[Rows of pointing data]
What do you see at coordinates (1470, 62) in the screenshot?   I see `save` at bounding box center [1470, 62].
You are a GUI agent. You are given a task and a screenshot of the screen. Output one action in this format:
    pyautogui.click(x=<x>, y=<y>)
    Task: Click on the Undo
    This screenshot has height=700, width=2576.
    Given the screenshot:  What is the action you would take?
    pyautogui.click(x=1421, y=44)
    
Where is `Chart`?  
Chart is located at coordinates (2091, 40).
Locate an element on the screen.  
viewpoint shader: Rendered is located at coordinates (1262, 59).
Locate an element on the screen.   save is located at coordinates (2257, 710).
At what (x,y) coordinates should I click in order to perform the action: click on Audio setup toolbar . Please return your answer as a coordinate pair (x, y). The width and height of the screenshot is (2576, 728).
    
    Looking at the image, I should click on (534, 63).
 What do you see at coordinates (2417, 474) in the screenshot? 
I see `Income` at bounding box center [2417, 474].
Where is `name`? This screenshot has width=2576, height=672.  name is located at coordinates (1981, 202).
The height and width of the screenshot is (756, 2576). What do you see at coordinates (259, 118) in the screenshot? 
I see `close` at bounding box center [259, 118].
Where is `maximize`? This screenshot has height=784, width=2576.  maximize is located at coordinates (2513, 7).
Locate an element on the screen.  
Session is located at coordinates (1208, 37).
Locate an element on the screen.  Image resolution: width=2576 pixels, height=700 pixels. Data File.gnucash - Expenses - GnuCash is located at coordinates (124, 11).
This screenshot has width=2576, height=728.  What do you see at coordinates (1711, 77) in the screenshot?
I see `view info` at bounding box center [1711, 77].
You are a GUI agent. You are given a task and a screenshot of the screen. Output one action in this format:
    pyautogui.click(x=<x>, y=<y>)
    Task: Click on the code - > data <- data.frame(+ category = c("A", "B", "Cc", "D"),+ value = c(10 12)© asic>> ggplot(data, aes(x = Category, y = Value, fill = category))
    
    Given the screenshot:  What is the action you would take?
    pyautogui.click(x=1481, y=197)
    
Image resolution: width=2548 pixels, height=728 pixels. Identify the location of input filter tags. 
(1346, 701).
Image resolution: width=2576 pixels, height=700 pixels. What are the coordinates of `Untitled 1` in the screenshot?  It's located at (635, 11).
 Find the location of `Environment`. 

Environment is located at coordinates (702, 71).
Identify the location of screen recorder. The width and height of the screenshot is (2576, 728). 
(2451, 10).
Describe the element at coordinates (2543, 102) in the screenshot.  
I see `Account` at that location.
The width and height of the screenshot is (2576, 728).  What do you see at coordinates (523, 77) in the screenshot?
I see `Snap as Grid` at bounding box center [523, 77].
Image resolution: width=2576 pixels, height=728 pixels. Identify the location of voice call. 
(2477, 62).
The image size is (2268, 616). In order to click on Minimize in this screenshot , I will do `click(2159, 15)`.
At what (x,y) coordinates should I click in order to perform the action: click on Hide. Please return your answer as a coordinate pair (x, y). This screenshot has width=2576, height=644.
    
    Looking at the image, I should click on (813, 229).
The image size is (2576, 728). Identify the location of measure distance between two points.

**Exercise goal:** Reproduce every line of the listing above without any alteration.

**Written response:**
What do you see at coordinates (1470, 62) in the screenshot?   I see `save` at bounding box center [1470, 62].
You are a GUI agent. You are given a task and a screenshot of the screen. Output one action in this format:
    pyautogui.click(x=<x>, y=<y>)
    Task: Click on the Undo
    This screenshot has height=700, width=2576.
    Given the screenshot:  What is the action you would take?
    pyautogui.click(x=1421, y=44)
    
Where is `Chart`?  
Chart is located at coordinates (2091, 40).
Locate an element on the screen.  
viewpoint shader: Rendered is located at coordinates (1262, 59).
Locate an element on the screen.   save is located at coordinates (2257, 710).
At what (x,y) coordinates should I click in order to perform the action: click on Audio setup toolbar . Please return your answer as a coordinate pair (x, y). The width and height of the screenshot is (2576, 728).
    
    Looking at the image, I should click on (534, 63).
 What do you see at coordinates (2417, 474) in the screenshot? 
I see `Income` at bounding box center [2417, 474].
Where is `name`? This screenshot has width=2576, height=672.  name is located at coordinates (1981, 202).
The height and width of the screenshot is (756, 2576). What do you see at coordinates (259, 118) in the screenshot? 
I see `close` at bounding box center [259, 118].
Where is `maximize`? This screenshot has height=784, width=2576.  maximize is located at coordinates (2513, 7).
Locate an element on the screen.  
Session is located at coordinates (1208, 37).
Locate an element on the screen.  Image resolution: width=2576 pixels, height=700 pixels. Data File.gnucash - Expenses - GnuCash is located at coordinates (124, 11).
This screenshot has width=2576, height=728.  What do you see at coordinates (1711, 77) in the screenshot?
I see `view info` at bounding box center [1711, 77].
You are a GUI agent. You are given a task and a screenshot of the screen. Output one action in this format:
    pyautogui.click(x=<x>, y=<y>)
    Task: Click on the code - > data <- data.frame(+ category = c("A", "B", "Cc", "D"),+ value = c(10 12)© asic>> ggplot(data, aes(x = Category, y = Value, fill = category))
    
    Given the screenshot:  What is the action you would take?
    pyautogui.click(x=1481, y=197)
    
Image resolution: width=2548 pixels, height=728 pixels. Identify the location of input filter tags. 
(1346, 701).
Image resolution: width=2576 pixels, height=700 pixels. What are the coordinates of `Untitled 1` in the screenshot?  It's located at (635, 11).
 Find the location of `Environment`. 

Environment is located at coordinates (702, 71).
Identify the location of screen recorder. The width and height of the screenshot is (2576, 728). 
(2451, 10).
Describe the element at coordinates (2543, 102) in the screenshot.  
I see `Account` at that location.
The width and height of the screenshot is (2576, 728).  What do you see at coordinates (523, 77) in the screenshot?
I see `Snap as Grid` at bounding box center [523, 77].
Image resolution: width=2576 pixels, height=728 pixels. Identify the location of voice call. 
(2477, 62).
The image size is (2268, 616). In order to click on Minimize in this screenshot , I will do `click(2159, 15)`.
At what (x,y) coordinates should I click in order to perform the action: click on Hide. Please return your answer as a coordinate pair (x, y). This screenshot has width=2576, height=644.
    
    Looking at the image, I should click on (813, 229).
The image size is (2576, 728). Identify the location of measure distance between two points.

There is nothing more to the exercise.